DSCN4259.JPGC’est le premier jour de Pierre de Mareuil, mon nouveau confrère à l’aumônerie protestante de CDG. Pour qu’il puisse commencer à se repérer dans ce gigantesque aéroport et à y prendre ses marques, le meilleur moyen c’est d’arpenter la plateforme en long en large et en travers. Et c’est ce que nous faisons pendant un bon moment, observant ce qui se passe autour de nous au fur et à mesure que nous avançons, et saluant tel ou tel salarié au hasard de nos rencontres. Alors que nous parvenons à l’espace « Arrivées » du terminal 2F, Pierre aperçoit un visage familier, un chrétien d’une autre église qu’il connaît depuis longtemps. Tous deux commencent à bavarder à bâtons rompus, jusqu’à ce que notre interlocuteur intrigué nous interroge brusquement : « Est-ce que vous êtes vraiment obligés de vous déguiser en playmobils ? » Après un éclat de rire général, je m’empresse de fournir quelques explications sur notre tenue un peu voyante, je le reconnais. Puisque nous ne portons pas de col ecclésiastique, contrairement à nos homologues catholiques, nous sommes difficilement reconnaissables, en tant qu’aumôniers protestants. Nos jaquettes orange fluo ont donc pour but de nous faire repérer dans la foule anonyme qui se presse dans les galeries et les coursives de la plateforme. Le résultat est concluant : les gens nous interpellent aisément, parfois pour s’étonner de notre présence en un tel lieu, parfois pour se moquer, mais parfois aussi pour se féliciter de ce que nous soyons là. Il faut dire qu’ils ne peuvent pas nous rater ! Le logo de la FPF (Fédération Protestante) est reproduit sur le revers du vêtement et l’inscription aumônerie protestante barre notre dos en français et en anglais.

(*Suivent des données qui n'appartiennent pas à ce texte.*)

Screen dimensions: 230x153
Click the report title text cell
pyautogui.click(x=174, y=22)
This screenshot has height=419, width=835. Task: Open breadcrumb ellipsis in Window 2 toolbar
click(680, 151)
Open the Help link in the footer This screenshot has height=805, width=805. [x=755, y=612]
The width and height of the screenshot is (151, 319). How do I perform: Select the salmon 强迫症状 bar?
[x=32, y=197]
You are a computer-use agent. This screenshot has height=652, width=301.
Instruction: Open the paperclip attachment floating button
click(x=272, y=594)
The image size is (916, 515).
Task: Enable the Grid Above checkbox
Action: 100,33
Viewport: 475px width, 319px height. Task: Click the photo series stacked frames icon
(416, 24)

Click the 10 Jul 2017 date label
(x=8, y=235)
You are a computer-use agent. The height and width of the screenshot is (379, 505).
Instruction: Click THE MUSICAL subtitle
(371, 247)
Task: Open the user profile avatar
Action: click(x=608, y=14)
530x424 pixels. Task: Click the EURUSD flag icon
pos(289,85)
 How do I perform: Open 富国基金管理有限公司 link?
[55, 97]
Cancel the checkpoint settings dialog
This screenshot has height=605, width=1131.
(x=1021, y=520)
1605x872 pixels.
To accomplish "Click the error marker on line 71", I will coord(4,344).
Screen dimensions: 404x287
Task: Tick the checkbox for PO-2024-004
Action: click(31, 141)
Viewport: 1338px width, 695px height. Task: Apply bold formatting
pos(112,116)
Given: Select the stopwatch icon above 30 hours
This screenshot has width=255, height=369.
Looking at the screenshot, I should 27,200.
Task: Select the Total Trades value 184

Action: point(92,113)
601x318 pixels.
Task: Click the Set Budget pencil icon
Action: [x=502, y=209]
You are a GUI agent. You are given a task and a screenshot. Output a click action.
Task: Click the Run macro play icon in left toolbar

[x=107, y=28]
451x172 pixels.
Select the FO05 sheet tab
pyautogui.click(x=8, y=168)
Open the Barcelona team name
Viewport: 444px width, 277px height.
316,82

La couleur orange étant celle des employés ADP (Aéroports de Paris), il arrive que des passagers affolés nous prennent pour des agents d’information, et se précipitent sur nous afin de nous demander où ils doivent se rendre pour enregistrer leurs bagages, pour changer de terminal ou pour prendre le bus. Nous répondons dans la mesure du possible, les aiguillant vers des personnels mieux informés que nous quand notre connaissance de l’aéroport se révèle insuffisante. DSCN4258.JPG

Le deuxième jour est aussi foisonnant en expériences de toutes sortes. Sandrine, une SDF qui vit à l’aéroport depuis huit ans, est toute heureuse de faire la connaissance du nouvel aumônier protestant, et lui fait allègrement la conversation. Nous la croisons à quatre reprises, et sa soif de contacts humains est telle qu’elle entame encore et encore de nouveaux sujets de conversation, et que nous avons du mal à « décrocher » et à la convaincre que nous avons un rendez-vous à honorer dans les bureaux de la direction.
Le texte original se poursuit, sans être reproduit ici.